From her present state, the others looked like a pack of scraggly ersatz beatniks and failed back-to-the-farm enthusiasts. She raked the room with a cold stare, causing all conversation to stop. In one corner Robert had talked a woman of about twenty-five, someone new to the group, into taking off her blouse and bra, and was sanctimoniously massaging her tits as he poured the verbal debris of the New Age rhetoric into her ears. Nora had mesmerized two men and seemed ready to pull them into a threesome at any moment. And all around, the hopeful victims and the cagey predators eyed each other, the former wanting to be destroyed without being hurt and the latter entertaining visions of roaring brutality. John Abbot, who along with his clothes, had moved in nearly five hundred books on the occult, was sitting cross-legged on the living room table, pointedly being superior to it all and quietly waiting for someone, anyone, to sit at his feet.
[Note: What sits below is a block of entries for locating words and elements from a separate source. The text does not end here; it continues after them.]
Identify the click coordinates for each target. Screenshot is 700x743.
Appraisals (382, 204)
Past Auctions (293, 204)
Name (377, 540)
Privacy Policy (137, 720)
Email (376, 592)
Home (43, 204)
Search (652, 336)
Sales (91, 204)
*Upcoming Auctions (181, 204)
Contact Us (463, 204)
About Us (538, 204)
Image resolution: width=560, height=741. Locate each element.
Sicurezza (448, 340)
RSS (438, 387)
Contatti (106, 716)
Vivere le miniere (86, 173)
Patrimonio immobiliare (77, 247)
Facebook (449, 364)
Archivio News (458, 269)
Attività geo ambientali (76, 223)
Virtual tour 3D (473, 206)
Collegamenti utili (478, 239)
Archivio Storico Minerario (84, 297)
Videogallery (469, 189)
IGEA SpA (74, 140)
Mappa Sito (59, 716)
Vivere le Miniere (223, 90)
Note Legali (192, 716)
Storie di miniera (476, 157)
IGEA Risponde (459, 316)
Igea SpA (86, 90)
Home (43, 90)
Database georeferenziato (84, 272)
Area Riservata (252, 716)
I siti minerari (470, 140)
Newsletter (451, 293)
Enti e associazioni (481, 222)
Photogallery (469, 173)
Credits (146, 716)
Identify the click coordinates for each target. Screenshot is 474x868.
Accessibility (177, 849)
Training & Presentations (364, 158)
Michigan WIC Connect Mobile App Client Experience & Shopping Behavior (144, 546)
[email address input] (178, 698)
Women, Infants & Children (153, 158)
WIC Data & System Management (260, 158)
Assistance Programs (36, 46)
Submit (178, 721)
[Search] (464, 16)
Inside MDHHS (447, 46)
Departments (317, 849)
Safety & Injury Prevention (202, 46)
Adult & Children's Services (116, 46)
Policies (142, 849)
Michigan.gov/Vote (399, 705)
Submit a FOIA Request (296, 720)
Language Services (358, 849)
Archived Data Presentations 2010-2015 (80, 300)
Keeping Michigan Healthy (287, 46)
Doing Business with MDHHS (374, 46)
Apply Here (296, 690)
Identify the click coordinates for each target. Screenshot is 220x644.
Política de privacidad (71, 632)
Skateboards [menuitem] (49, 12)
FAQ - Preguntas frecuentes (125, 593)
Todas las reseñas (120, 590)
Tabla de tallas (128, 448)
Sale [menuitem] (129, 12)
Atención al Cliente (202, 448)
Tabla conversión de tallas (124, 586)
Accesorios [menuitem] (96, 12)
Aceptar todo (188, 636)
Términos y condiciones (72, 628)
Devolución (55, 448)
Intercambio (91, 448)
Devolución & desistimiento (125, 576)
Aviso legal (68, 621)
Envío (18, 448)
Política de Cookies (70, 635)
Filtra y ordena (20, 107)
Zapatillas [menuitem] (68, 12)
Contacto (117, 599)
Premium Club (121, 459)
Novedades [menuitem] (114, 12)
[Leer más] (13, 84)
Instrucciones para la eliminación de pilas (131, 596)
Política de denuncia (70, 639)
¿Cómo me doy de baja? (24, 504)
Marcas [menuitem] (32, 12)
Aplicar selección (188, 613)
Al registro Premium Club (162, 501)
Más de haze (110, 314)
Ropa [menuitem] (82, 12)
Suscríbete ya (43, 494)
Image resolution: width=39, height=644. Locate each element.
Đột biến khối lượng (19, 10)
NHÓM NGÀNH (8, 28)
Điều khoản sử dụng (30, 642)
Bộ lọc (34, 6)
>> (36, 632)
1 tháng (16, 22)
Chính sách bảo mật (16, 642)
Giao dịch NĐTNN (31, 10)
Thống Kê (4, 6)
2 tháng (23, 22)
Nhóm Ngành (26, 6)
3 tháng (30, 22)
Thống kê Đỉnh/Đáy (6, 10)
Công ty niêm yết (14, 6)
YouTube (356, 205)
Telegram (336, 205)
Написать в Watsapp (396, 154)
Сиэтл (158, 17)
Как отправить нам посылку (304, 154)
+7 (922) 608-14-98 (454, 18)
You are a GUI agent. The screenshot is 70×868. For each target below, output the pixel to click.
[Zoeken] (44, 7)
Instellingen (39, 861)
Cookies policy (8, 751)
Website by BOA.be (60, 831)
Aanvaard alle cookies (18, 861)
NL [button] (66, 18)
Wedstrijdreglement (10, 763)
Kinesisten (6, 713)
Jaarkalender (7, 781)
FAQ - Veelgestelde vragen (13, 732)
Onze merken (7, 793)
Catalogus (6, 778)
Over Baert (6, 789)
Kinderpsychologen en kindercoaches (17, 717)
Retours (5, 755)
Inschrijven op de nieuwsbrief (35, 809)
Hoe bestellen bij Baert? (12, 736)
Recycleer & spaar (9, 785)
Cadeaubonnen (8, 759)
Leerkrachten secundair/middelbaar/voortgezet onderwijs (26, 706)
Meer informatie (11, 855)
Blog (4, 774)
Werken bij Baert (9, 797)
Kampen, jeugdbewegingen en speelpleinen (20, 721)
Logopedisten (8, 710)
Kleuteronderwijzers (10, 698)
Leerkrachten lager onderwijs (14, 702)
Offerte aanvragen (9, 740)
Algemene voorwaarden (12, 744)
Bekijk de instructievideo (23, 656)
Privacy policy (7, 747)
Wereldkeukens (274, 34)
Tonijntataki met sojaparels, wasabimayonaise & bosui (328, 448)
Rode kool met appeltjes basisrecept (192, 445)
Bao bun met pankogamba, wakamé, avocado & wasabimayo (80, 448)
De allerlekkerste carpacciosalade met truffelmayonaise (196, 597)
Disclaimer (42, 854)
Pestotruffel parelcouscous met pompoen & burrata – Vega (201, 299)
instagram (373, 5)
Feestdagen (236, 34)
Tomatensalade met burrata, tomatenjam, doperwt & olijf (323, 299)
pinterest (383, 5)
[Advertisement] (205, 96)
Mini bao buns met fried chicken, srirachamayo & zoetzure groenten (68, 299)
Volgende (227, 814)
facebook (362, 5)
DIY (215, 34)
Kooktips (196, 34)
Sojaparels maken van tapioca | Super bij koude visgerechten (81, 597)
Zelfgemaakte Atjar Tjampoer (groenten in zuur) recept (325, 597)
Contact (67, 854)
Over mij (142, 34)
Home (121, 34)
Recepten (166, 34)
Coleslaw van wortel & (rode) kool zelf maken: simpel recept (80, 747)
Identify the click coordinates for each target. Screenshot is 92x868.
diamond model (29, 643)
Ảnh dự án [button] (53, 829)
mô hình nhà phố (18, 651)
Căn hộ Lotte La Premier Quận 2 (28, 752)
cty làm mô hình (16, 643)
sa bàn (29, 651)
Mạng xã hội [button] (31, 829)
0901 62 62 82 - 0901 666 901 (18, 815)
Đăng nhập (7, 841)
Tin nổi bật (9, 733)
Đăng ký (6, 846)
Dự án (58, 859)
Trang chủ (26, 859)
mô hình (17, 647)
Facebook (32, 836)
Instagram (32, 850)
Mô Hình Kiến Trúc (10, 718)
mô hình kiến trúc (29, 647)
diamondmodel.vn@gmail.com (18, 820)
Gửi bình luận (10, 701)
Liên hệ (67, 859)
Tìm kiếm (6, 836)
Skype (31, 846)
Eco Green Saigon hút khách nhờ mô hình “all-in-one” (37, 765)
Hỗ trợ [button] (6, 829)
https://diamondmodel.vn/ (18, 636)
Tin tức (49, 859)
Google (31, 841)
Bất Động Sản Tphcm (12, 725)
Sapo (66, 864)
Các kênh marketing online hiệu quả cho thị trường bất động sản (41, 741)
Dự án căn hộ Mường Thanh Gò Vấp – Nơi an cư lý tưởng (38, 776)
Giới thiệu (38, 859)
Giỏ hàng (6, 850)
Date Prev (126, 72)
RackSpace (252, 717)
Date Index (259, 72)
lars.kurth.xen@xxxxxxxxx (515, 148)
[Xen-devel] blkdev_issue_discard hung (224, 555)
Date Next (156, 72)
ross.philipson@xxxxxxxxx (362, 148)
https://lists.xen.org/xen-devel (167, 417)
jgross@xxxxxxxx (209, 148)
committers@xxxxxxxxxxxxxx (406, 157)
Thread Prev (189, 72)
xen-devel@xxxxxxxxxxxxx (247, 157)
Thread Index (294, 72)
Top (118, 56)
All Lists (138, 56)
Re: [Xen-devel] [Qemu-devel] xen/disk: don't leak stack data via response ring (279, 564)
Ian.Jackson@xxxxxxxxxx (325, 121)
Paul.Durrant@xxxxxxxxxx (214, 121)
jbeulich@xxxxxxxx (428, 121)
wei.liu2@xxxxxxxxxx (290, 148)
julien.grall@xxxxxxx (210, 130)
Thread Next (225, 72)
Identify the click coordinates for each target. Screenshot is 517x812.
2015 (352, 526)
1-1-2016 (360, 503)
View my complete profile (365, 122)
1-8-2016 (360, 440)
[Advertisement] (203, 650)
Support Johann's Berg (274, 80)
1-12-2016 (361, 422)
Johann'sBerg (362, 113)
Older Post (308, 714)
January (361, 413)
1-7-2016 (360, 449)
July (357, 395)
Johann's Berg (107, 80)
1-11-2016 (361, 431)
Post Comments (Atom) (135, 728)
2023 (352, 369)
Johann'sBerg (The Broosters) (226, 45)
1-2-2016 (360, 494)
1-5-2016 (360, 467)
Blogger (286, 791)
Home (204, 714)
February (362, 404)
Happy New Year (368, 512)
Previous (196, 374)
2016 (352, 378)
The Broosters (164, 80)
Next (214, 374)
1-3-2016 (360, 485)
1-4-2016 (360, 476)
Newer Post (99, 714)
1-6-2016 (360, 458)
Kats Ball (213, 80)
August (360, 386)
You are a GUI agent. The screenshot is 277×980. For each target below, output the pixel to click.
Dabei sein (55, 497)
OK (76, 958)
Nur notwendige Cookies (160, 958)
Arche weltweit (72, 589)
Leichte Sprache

“It’s a madhouse,” Lydia murmured.
Her presence galvanized the room. Like animals who had been lying in their cages daydreaming of jungles leaping to attention when the attendant comes with food, the people dropped their poses and activities and focused their awareness on Lydia. In that instant, she saw to the heart of what had been bothering her. It was that they all looked to her for clues, waiting to be defined by her reactions. Having started the process, she now wanted to fade into it, to become just another member of the body. But like it or not, she was its head and so possessed responsibility for the functions of speaking and thinking.